Après ajustement sur les facteurs confondants, la période pandémique reste significativement associée à un taux de survie plus faible à l’arrivée à l’hôpital (OR=0,36 ; IC95% : 0,24-0,52, P<0,001) bien que l’âge et le sexe des victimes soient identiques pendant les périodes comparées. Les auteurs rapportent 16 (soit 25%) patients admis ayant quitté vivants l’hôpital soit 3% de survie (16/571), un chiffre significativement plus faible que celui noté hors pandémie (5,4%).

Arrêts cardiaques en Lombardie : même effets mais le Covid-19 est plus souvent en cause

Dans la discussion, les auteurs ont mené une comparaison avec la situation en Italie. E Baldi et coll ont, en effet, publié une correspondance dans le New England Journal of Medicine faisant état des ACEH en Lombardie, région particulièrement touchée par la pandémie [2]. Leur constat concernant la majoration des ACEH, comme celui sur leur sévérité, et les circonstances de survenue (domicile et absence de manœuvres de réanimation), sont les mêmes. Mais selon eux, 77% des ACEH étaient directement en rapport avec le Covid-19.

Dans le registre parisien, 42 cas confirmés ou probables d’infection au SARS CoV-2 ont été répertoriés (17 et 25 respectivement) et pour les auteurs. Les auteurs ont pu estimer qu’environ 33 % du surplus de décès observé est directement lié au Covid-19.

« Contrairement à la Lombardie, tout en étant dans un contexte de sévérité et de nombre de cas importants, notre étude montre que le système de santé a été capable de prendre en charge sans critère de sélection tous les patients sans limitation spécifique » indiquent les chercheurs.

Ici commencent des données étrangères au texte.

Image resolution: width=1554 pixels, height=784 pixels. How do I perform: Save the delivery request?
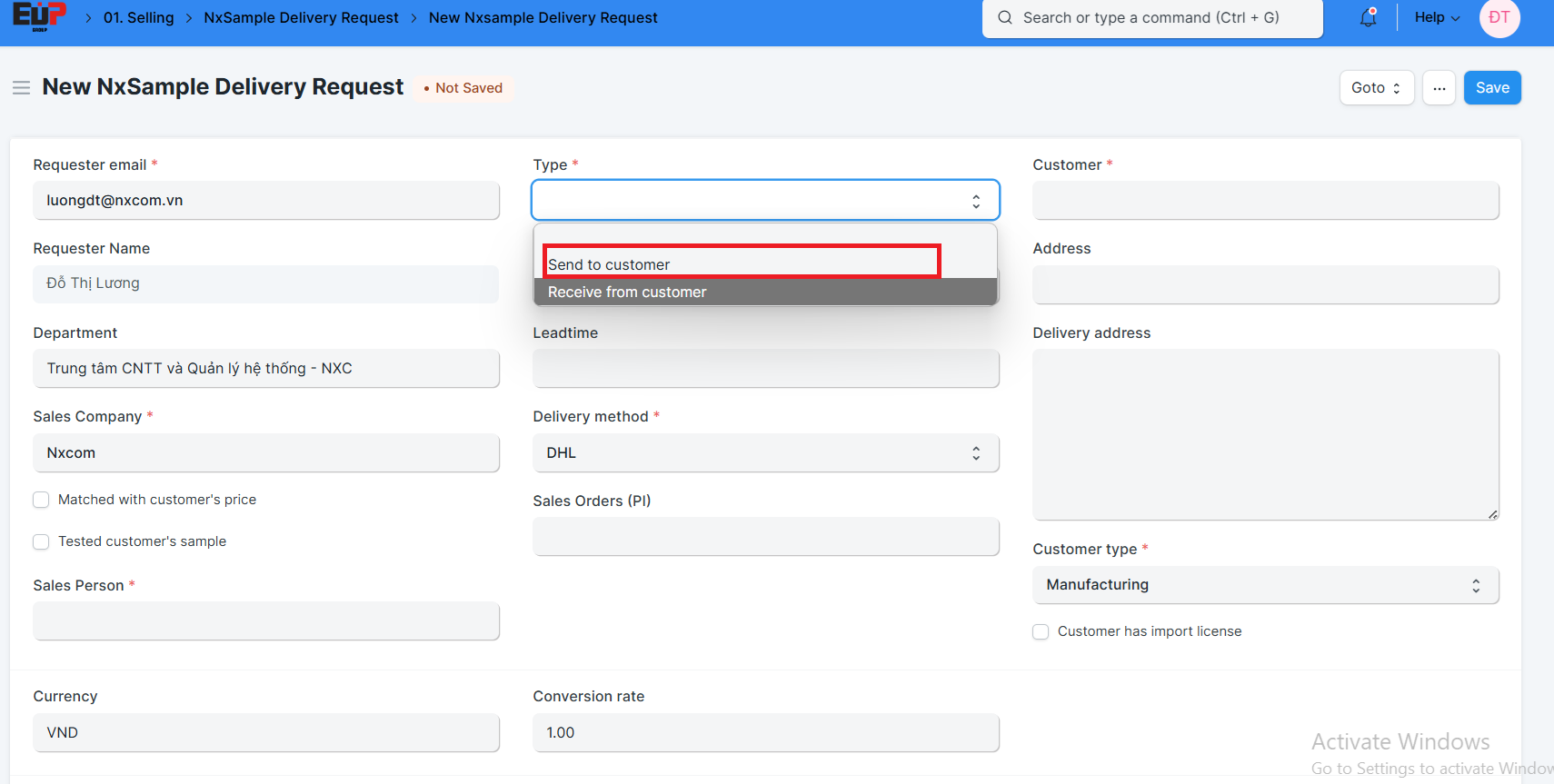coord(1491,88)
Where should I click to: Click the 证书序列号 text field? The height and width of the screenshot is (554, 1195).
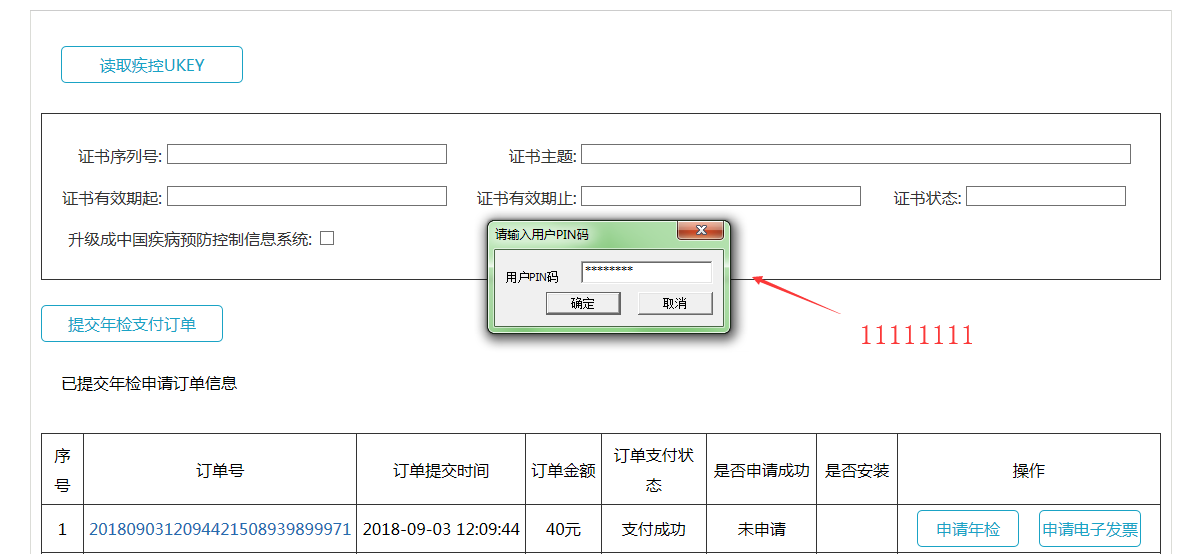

 « Il y a un nombre important de patients dont le décès n’est pas expliqué par l’affection virale. On peut penser que cela inclut nombre de patients avec un syndrome coronarien aigu victimes des effets collatéraux du Covid-19 » ajoute N. Karam pour Medscape.

D’autres facteurs ont probablement eu un impact : le suivi moins régulier de personnes cardiaques et/ou présentant des facteurs de risque pendant l’épidémie, la saturation de la médecine de ville et des services préhospitalier et hospitalier, les changements comportementaux de certaines personnes pendant cette épreuve de confinement bien particulière, voire éventuellement des effets délétères de certains médicaments utilisés par les patients pour pour traiter le Covid-19 [3].

Les auteurs ont pu estimer qu’environ 33 % du surplus de décès observé est directement lié au Covid-19.

Prévention et suivi, des stratégies pour le futur

Pendant les deux dernières semaines de l’étude malgré la persistance de la pandémie, les auteurs ont constaté une diminution de l’incidence des ACEH. Il faut voir dans cette relative amélioration l’effet d’une inversion des annonces diffusées au public : importance de la poursuite de la prise en charge des maladies chroniques, l’intérêt des téléconsultations.

« L’augmentation de l’incidence des ACEH souligne l’importance des décès collatéraux, qui ne sont pas pris en compte dans les statistiques du Covid-19 et qui devront être considérés quand il faudra établir les stratégies de santé publique lors de la pandémie » concluent les auteurs.

 

Cette étude a reçu des fonds de l’INSERM.

Les auteurs ne rapportent pas de conflit d’intérêt.